_SET TASK_: Write out every line of the rows below again, requests included, but scale each coordinate in the answers by 0.95 and round to the nearest whole number, with halves rounding up. Leave the pictures out.

Interface element rows:
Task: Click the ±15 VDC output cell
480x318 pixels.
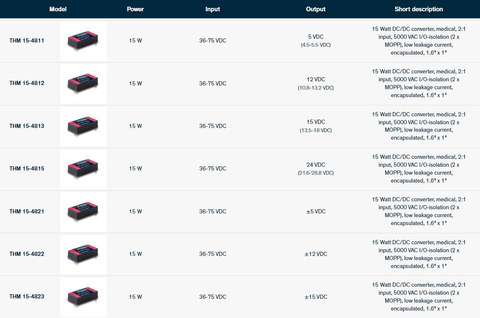Action: pyautogui.click(x=316, y=297)
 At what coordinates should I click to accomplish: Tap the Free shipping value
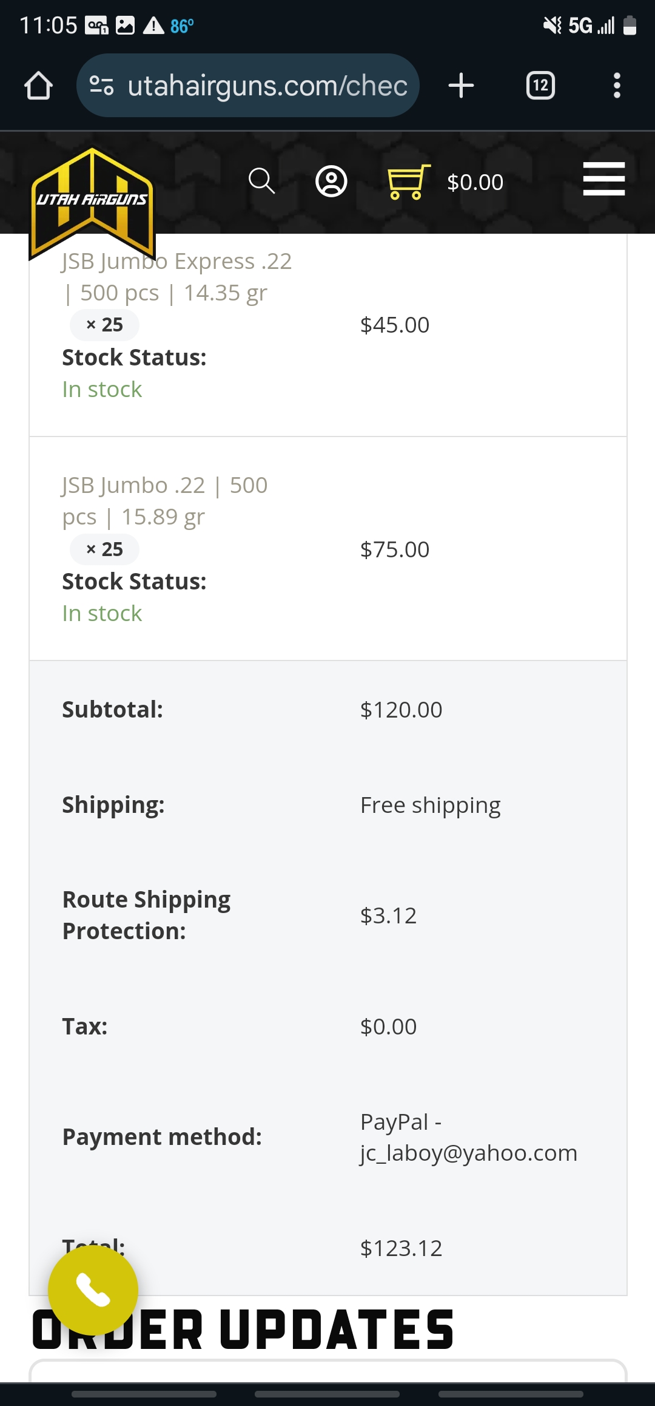431,805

_THE REPLY_:
Task: Click the ±15 VDC output cell
480x318 pixels.
Action: pyautogui.click(x=300, y=282)
 At what coordinates should I click to accomplish: Tap the Free shipping value
409,765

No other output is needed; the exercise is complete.